**Description of the task**:
Leave out the pictures, and print exactly the lines from the one holding "You are a GUI" through the last line of the material.

**Exercise data**:
----

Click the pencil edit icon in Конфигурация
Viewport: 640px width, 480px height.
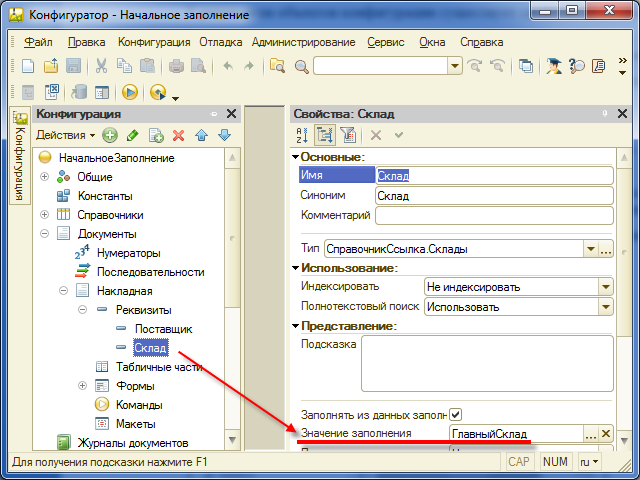coord(133,135)
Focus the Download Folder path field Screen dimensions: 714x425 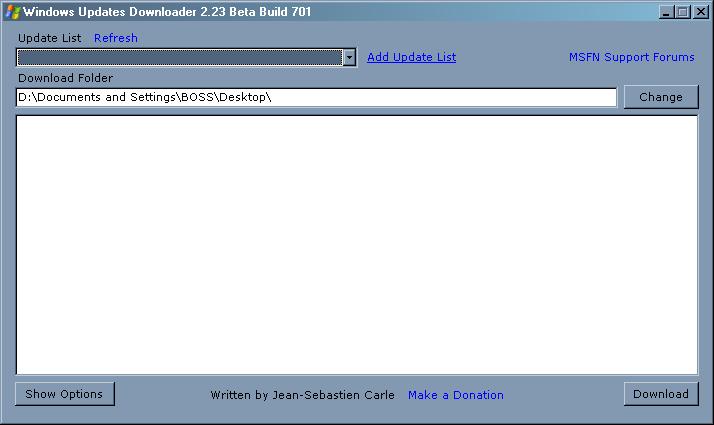400,97
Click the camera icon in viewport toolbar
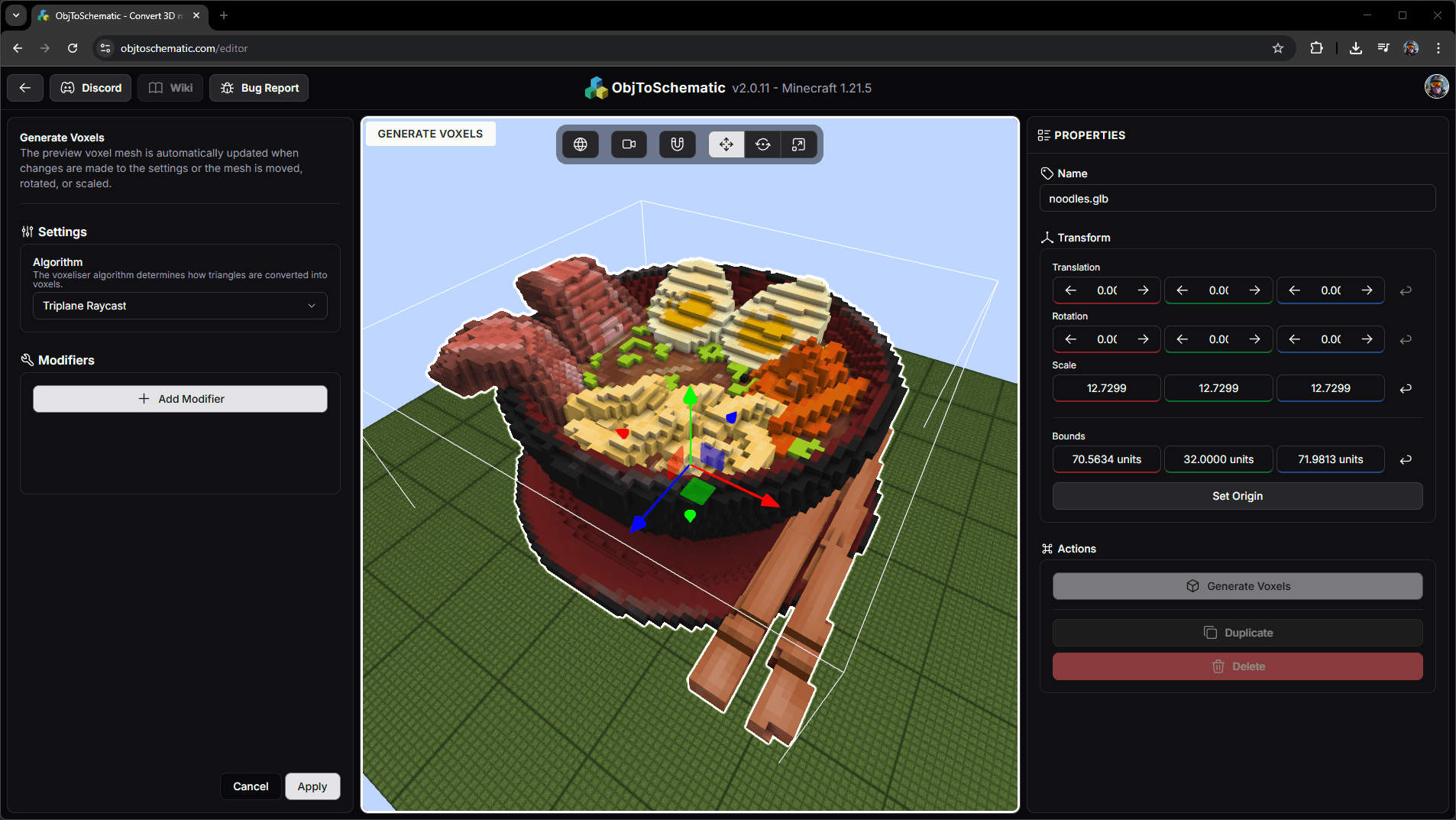Image resolution: width=1456 pixels, height=820 pixels. coord(629,144)
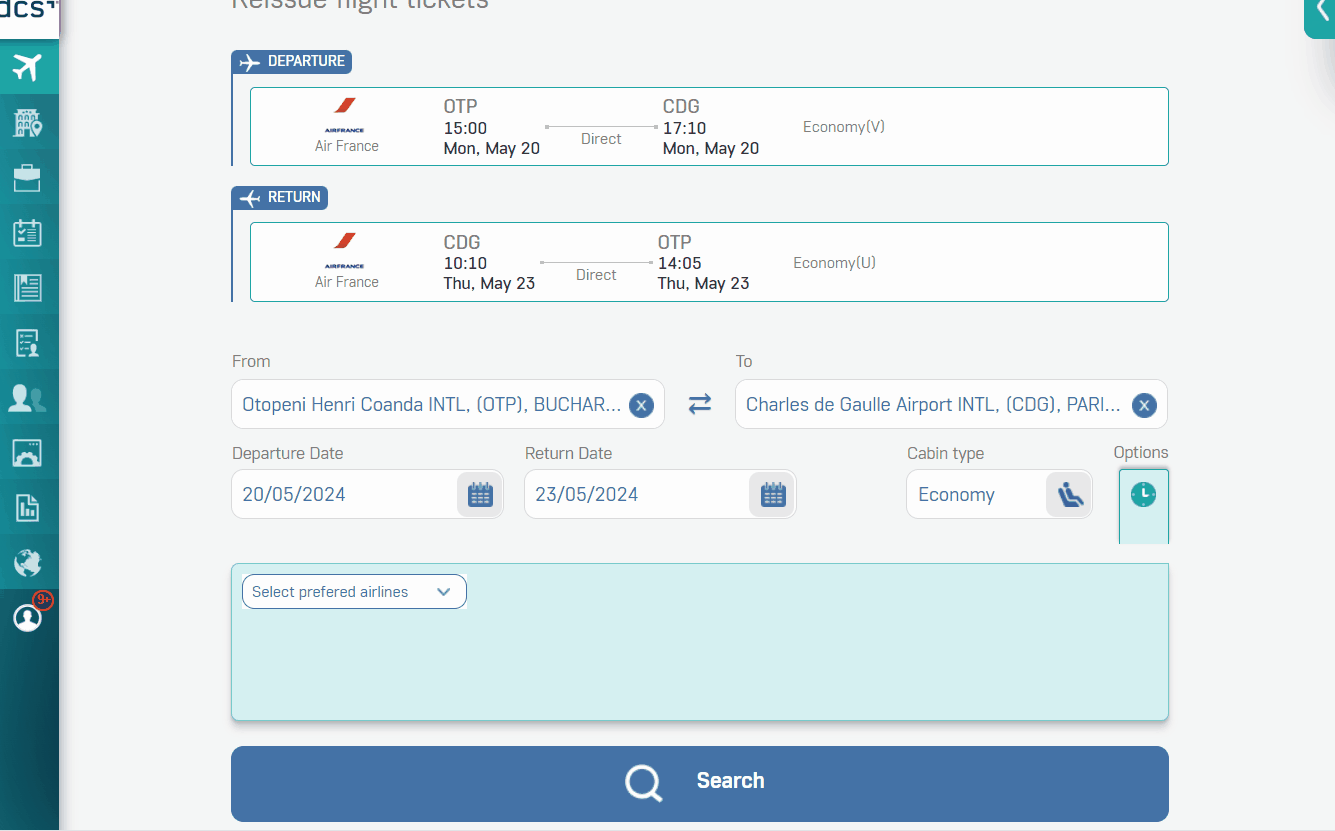
Task: Select the flights airplane icon in the sidebar
Action: click(28, 67)
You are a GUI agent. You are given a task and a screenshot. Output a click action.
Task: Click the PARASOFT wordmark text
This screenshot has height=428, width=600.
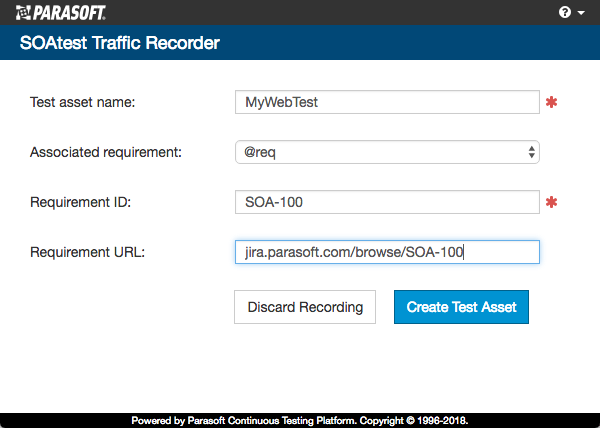coord(69,13)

----

**Response**:
You are a GUI agent. You are given a task and a screenshot. Output a click action.
Task: Click the PARASOFT wordmark text
This screenshot has height=428, width=600.
coord(69,13)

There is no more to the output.